- Promotional poster
- Directed by: Mark Fergus
- Written by: Mark Fergus Hawk Ostby
- Produced by: Bob Yari Sean Furst Tom Lassally
- Starring: Guy Pearce Piper Perabo
- Cinematography: Eric Edwards
- Edited by: Jay Cassidy
- Music by: Cliff Martinez
- Distributed by: Freestyle Releasing
- Release dates: May 5, 2006 (Tribeca Film Festival); March 23, 2007 (United States);
- Running time: 101 minutes
- Language: English
- Box office: $573,864

= First Snow (2006 film) =

2006 film by Mark Fergus

First Snow is a 2006 thriller starring Guy Pearce and directed by Mark Fergus. The film was released on March 23, 2007.

==Plot==
Slick salesman Jimmy Starks (Pearce) has auto problems in a small New Mexico town and while his car is in the shop he visits low-rent fortune teller Vacaro (J.K. Simmons) to pass the time. The supposed seer tells him he will have good fortune soon, but looking deeper relates the information that his future is blank, and he is safe only until the first snow of winter beyond which there is no future to foretell. The act upsets Jimmy and rekindles old transgressions and makes him feel he is on a collision course with destiny especially when an old friend Vincent (Shea Whigham) returns from a jail sentence that was longer because Jimmy "sold him out." Jimmy becomes obsessed with knowing more of his future and re-visits Vacaro but the old man can only tell the salesman that he has related to him all he can see. Jimmy feels that Vincent has returned to kill him and that he must do something to change the course of his future but Vacaro convinces him to accept his fate.
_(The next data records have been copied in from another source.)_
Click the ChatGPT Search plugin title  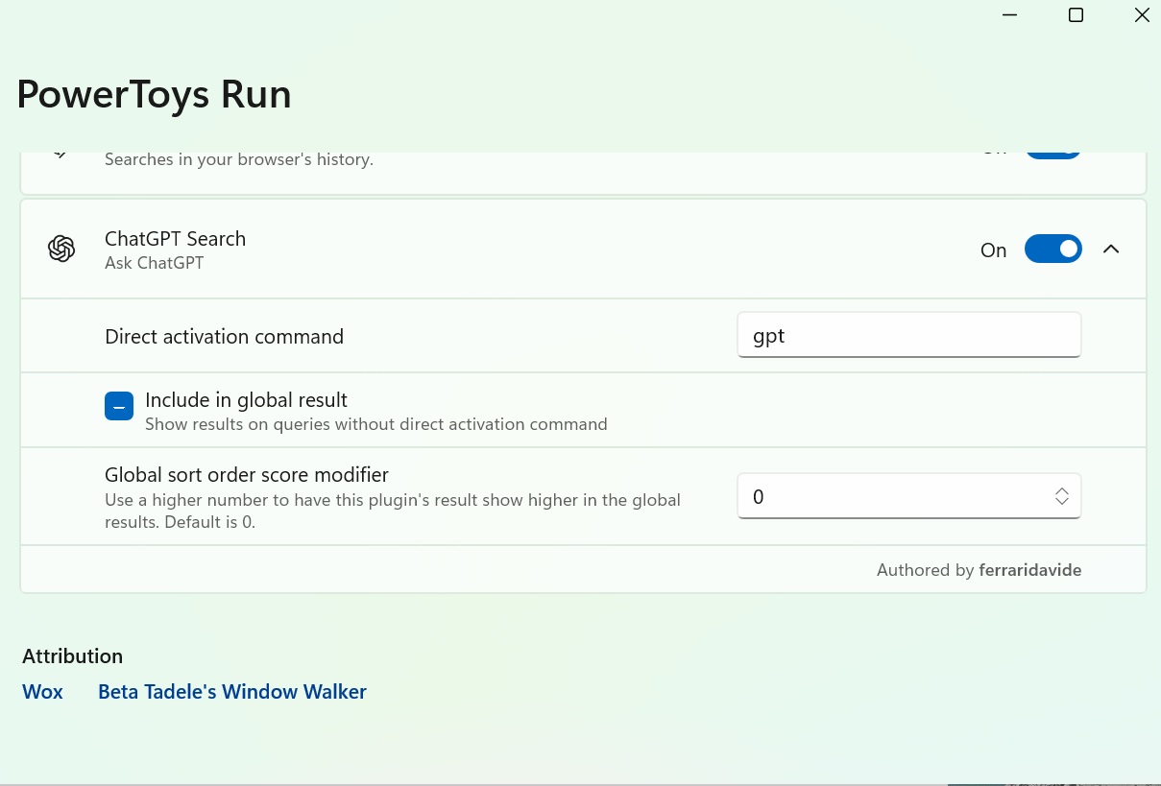(x=175, y=239)
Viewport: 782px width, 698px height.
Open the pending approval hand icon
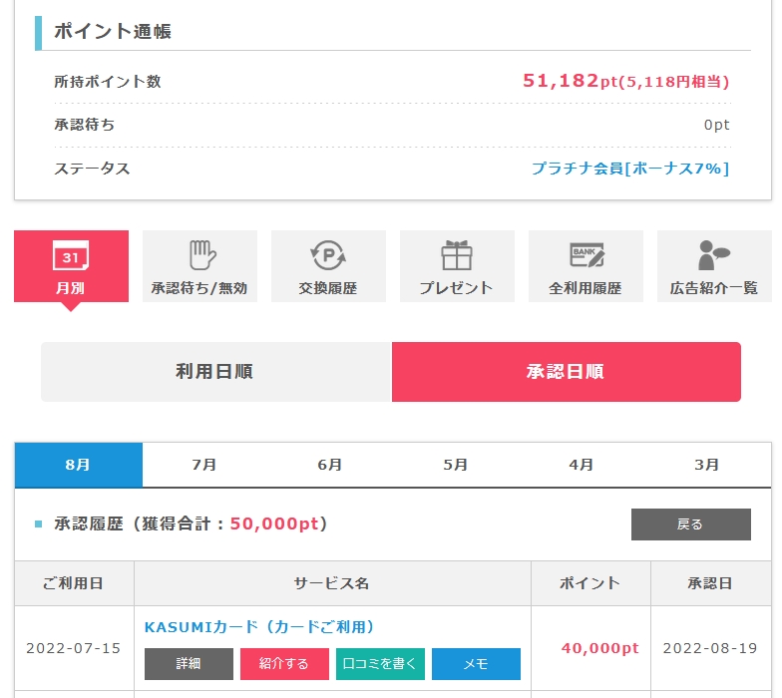199,256
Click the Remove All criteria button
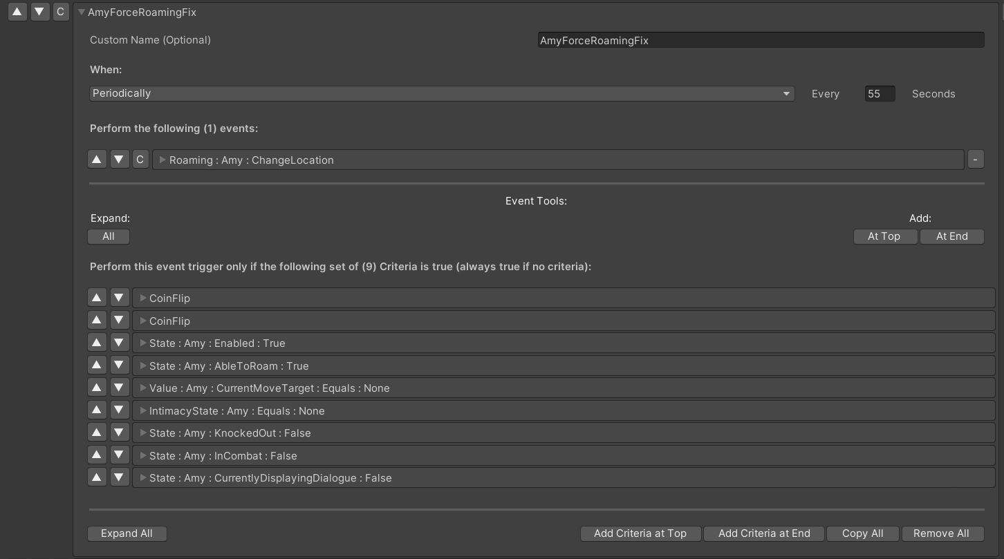Viewport: 1004px width, 559px height. pos(940,533)
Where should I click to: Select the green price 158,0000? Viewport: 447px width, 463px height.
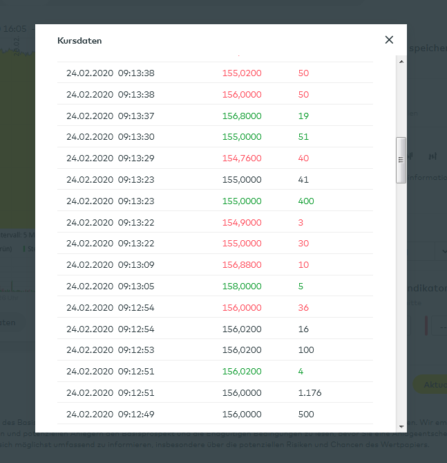pos(242,286)
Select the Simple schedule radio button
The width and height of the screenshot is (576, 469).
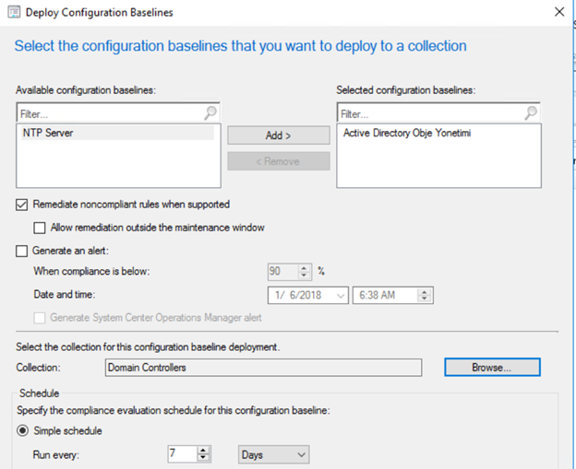[x=23, y=430]
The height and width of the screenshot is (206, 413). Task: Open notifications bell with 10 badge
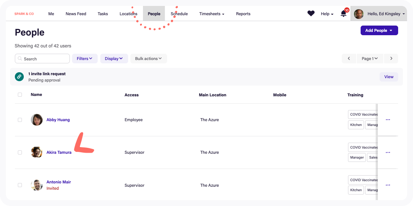point(344,14)
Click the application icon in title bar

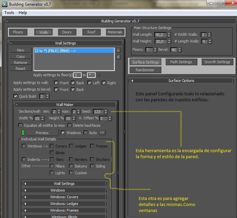coord(4,4)
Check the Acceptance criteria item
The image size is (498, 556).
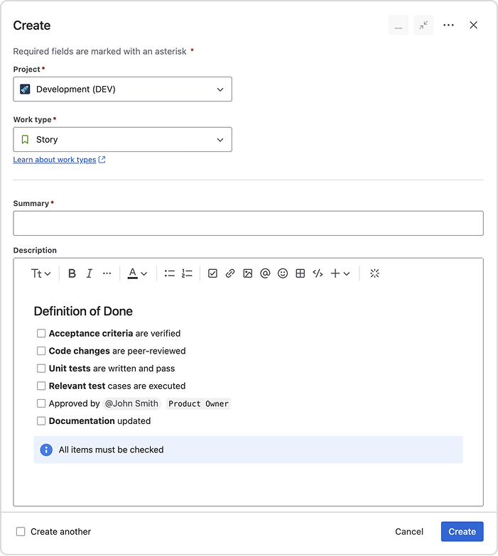41,333
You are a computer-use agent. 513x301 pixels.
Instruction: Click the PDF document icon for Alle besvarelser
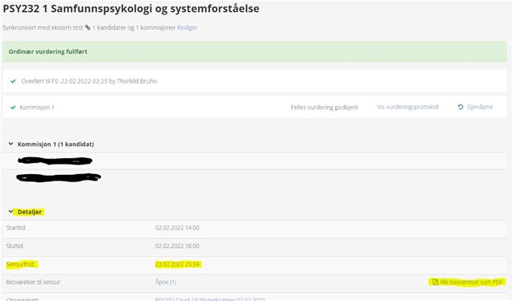point(435,282)
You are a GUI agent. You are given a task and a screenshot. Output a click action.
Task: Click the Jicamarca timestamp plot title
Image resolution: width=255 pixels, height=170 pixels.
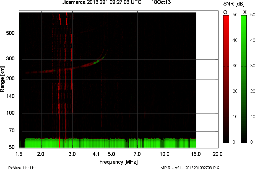(x=102, y=2)
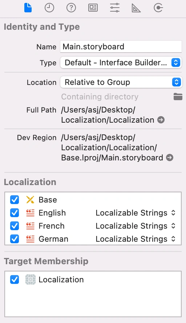Show the Size inspector
186x323 pixels.
(136, 8)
One theme referenced in the film (by the radio announcer) is the idea of the Sword of Damocles.

==Cast==
- Guy Pearce as Jimmy Starks
- Piper Perabo as Dierdre
- J. K. Simmons as Vacaro
- William Fichtner as Ed
- Rick Gonzalez as Andy Lopez
- Shea Whigham as Vincent
- Jackie Burroughs as Maggie
- Adam Scott as Tom Morelane
- Portia Dawson as Tavern Waitress Marci
- Luce Rains as Roy Harrison
- Dave Mallow (voice, uncredited) as Radio Announcer

==Critical reception==
As of July 2022, the film holds a 58% approval rating on aggregator website Rotten Tomatoes, based on 74 reviews with an average rating of 5.9/10. The website's critics consensus reads: "In First Snow, an interesting premise gives way to a slow and tedious noir that adds little to the genre."

== Home media ==
First Snow was released on Blu-ray in Italy on 6 July 2010, France 1 April 2011 and in the United States 16 June 2020.